- **Problems to work on**
#1 Please list every approach or focus that the abstract below says most students showed during the course.
#2 Summarize the abstract below in two sentences.
#3 Answer these questions about the abstract below.
(a) In what kind of course were students studied?
(b) What did the researchers categorize first?
(c) What do the authors provide for instructors to identify students' ways of experiencing design?

- **Document segment**
Abstract

Engineers contribute to large-scale socio-technical challenges, and human-centered design offers a design thinking approach that helps engineers develop a thorough understanding of the socio-technical effects of their design work. Thus, effective strategies for assessing and teaching human-centered design are needed. This study aimed to identify course characteristics that influence how students experience human-centered design in an introductory systems engineering design course. First, we categorized open-ended written reflections to understand the degree to which students experienced human-centered design. Second, we performed a thematic analysis to characterize salient course experiences for two groups of students: (1) students who experienced human-centered design in a technology-centered (i.e., non-human-centered) way and (2) students who used user input to guide their design thinking and thus experienced design in a human-centered way. Finally, we identify commonalities in course experiences across these two groups of students. Our analysis suggested that most students did not prioritize human-centered design approaches during the course. Most students strived for technical perfectionism, centered CAD competencies, fixated on novel design, and prioritized design decisionmaking tools. However, students who demonstrated human-centered design approaches integrated user research into their design process, valued communication, and expressed feeling a tension between user information and course requirements. While students may complete the same design course, their design experiences will vary. We provide a heuristic that we encourage instructors to utilize to identify students’ ways of experiencing design. Moreover, we encourage instructors to extend study findings to help non-human-centered designers bridge the divide between social and technical knowledge.

- **Data shown**
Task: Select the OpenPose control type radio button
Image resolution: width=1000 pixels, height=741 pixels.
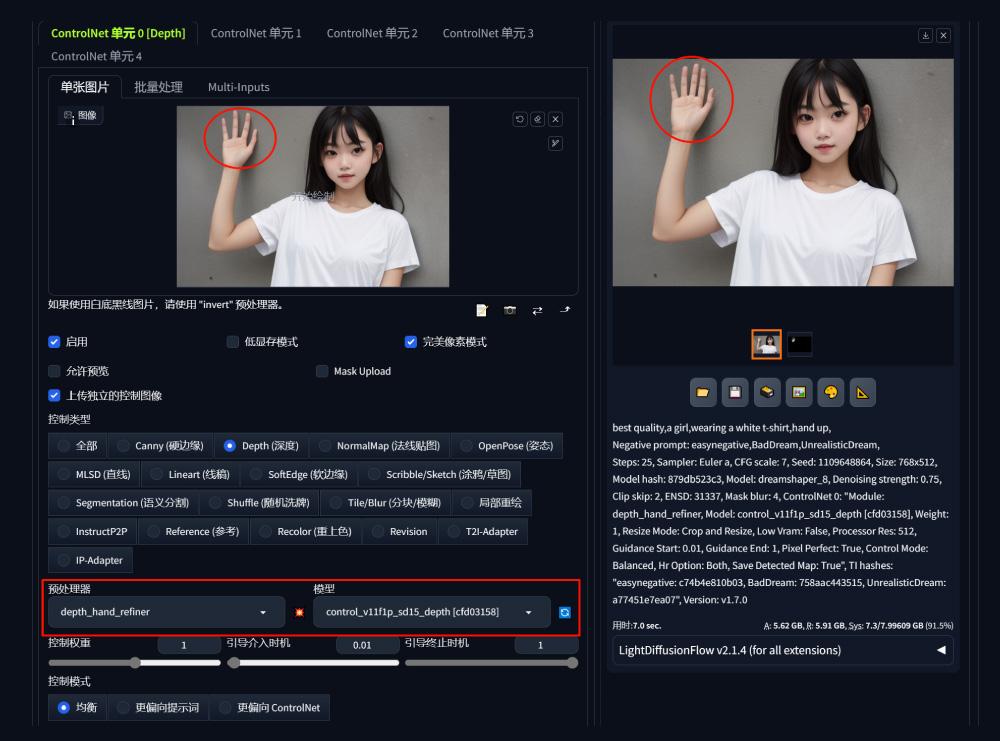Action: 468,446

- **Responses to the tasks**
#1
- Striving for technical perfectionism
- Centering CAD competencies
- Fixating on novel design
- Prioritizing design decisionmaking tools

#2 This study examined which course characteristics shape how students experience human-centered design in an introductory systems engineering design course by categorizing students' written reflections and performing a thematic analysis. Most students did not prioritize human-centered approaches, while those who did integrated user research, valued communication, and felt a tension between user information and course requirements.

#3
(a) An introductory systems engineering design course
(b) Open-ended written reflections
(c) A heuristic